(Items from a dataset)
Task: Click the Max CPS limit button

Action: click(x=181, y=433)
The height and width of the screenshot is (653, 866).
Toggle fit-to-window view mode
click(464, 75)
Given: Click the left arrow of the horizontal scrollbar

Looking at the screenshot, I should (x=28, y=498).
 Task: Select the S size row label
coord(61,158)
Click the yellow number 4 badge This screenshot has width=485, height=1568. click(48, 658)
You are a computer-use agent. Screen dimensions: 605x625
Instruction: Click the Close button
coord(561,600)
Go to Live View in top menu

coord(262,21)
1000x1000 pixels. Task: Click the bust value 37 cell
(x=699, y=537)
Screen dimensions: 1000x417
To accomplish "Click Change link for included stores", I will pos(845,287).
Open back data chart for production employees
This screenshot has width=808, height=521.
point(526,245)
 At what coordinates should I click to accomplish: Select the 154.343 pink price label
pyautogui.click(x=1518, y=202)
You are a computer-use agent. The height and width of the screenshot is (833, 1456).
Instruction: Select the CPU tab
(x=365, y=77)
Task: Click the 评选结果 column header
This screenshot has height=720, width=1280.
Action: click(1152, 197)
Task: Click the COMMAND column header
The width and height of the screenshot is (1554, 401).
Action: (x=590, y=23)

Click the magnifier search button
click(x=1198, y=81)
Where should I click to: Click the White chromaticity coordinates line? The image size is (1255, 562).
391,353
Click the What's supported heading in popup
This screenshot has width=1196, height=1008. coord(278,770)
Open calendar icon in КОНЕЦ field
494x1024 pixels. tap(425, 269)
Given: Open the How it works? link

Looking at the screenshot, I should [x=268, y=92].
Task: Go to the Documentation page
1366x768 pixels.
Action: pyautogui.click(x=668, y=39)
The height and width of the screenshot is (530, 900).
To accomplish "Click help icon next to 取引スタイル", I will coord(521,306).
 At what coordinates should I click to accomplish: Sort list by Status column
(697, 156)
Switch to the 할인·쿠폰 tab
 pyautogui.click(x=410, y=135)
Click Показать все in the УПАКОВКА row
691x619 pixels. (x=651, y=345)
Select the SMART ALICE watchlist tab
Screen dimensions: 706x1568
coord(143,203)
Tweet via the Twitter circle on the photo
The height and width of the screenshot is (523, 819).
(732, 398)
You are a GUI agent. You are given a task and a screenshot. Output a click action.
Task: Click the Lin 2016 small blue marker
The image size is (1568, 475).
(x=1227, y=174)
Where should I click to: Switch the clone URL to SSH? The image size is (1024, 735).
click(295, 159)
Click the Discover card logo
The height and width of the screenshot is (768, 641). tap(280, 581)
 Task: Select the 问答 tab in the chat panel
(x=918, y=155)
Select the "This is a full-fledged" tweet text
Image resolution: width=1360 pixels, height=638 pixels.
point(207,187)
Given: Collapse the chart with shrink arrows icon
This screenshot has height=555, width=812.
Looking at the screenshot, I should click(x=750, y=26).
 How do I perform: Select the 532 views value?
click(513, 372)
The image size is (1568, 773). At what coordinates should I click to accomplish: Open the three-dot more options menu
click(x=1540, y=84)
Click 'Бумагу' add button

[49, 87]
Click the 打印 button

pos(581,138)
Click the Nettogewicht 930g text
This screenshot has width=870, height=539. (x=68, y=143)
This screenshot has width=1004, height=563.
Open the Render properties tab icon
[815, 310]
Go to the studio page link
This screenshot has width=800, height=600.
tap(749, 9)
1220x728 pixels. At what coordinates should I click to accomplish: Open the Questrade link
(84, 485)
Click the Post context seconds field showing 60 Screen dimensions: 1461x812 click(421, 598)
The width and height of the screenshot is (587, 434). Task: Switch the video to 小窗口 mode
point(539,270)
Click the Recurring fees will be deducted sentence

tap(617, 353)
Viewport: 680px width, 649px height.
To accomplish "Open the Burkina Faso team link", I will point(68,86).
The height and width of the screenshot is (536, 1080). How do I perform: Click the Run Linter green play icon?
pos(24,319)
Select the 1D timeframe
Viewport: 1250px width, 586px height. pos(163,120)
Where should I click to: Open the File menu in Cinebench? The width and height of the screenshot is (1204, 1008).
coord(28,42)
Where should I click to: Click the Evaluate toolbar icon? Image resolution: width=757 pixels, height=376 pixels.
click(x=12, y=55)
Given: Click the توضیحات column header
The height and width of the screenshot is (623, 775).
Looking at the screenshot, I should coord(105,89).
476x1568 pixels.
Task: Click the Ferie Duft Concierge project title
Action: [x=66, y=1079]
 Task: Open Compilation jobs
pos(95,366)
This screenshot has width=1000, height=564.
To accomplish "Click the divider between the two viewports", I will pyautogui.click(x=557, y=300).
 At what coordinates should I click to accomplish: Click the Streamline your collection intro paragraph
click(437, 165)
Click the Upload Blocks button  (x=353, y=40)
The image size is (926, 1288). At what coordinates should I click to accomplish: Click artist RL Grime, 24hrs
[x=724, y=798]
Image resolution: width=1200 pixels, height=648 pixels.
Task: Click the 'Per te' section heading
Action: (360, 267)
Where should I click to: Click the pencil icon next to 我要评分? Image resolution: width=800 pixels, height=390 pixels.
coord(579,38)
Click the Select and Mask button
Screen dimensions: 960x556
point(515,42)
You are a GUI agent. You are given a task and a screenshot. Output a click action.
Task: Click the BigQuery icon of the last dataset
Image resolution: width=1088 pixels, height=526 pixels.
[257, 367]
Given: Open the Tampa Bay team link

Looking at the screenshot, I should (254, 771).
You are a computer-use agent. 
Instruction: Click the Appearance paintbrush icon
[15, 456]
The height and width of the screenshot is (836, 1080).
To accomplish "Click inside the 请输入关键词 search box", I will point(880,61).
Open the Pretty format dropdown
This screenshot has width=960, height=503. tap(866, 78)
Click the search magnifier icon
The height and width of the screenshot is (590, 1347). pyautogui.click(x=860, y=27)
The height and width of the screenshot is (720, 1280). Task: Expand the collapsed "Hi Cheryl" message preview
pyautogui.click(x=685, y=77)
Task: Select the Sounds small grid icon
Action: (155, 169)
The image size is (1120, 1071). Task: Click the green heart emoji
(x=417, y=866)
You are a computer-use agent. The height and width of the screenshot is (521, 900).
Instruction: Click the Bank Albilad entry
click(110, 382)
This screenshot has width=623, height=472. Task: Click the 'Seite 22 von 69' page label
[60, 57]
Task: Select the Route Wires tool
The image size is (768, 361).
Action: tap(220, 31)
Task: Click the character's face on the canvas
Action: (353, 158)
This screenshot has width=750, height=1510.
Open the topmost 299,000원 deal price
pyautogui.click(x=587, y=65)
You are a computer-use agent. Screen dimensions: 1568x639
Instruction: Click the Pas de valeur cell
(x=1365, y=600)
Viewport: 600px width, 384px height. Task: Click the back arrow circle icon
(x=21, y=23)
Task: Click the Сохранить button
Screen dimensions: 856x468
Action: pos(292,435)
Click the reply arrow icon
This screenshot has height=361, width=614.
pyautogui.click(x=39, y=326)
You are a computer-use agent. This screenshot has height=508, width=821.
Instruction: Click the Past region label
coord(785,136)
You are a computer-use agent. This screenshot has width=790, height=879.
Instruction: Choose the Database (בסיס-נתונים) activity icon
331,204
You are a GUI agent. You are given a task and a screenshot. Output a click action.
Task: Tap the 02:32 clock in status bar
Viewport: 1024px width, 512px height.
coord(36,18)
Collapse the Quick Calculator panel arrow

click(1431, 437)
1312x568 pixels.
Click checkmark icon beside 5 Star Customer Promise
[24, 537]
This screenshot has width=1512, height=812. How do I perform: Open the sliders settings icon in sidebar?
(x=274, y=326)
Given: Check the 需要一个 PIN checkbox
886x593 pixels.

EXERCISE GOAL -
Give only the lines from the one holding "This screenshot has width=808, height=521." through the one holding "Task: Click the COMMAND column header", each restated exactly as it appears above.

YOUR RESPONSE -
This screenshot has width=808, height=521.
point(526,245)
 At what coordinates should I click to accomplish: Select the 154.343 pink price label
pyautogui.click(x=1518, y=202)
You are a computer-use agent. The height and width of the screenshot is (833, 1456).
Instruction: Select the CPU tab
(x=365, y=77)
Task: Click the 评选结果 column header
This screenshot has height=720, width=1280.
Action: click(1152, 197)
Task: Click the COMMAND column header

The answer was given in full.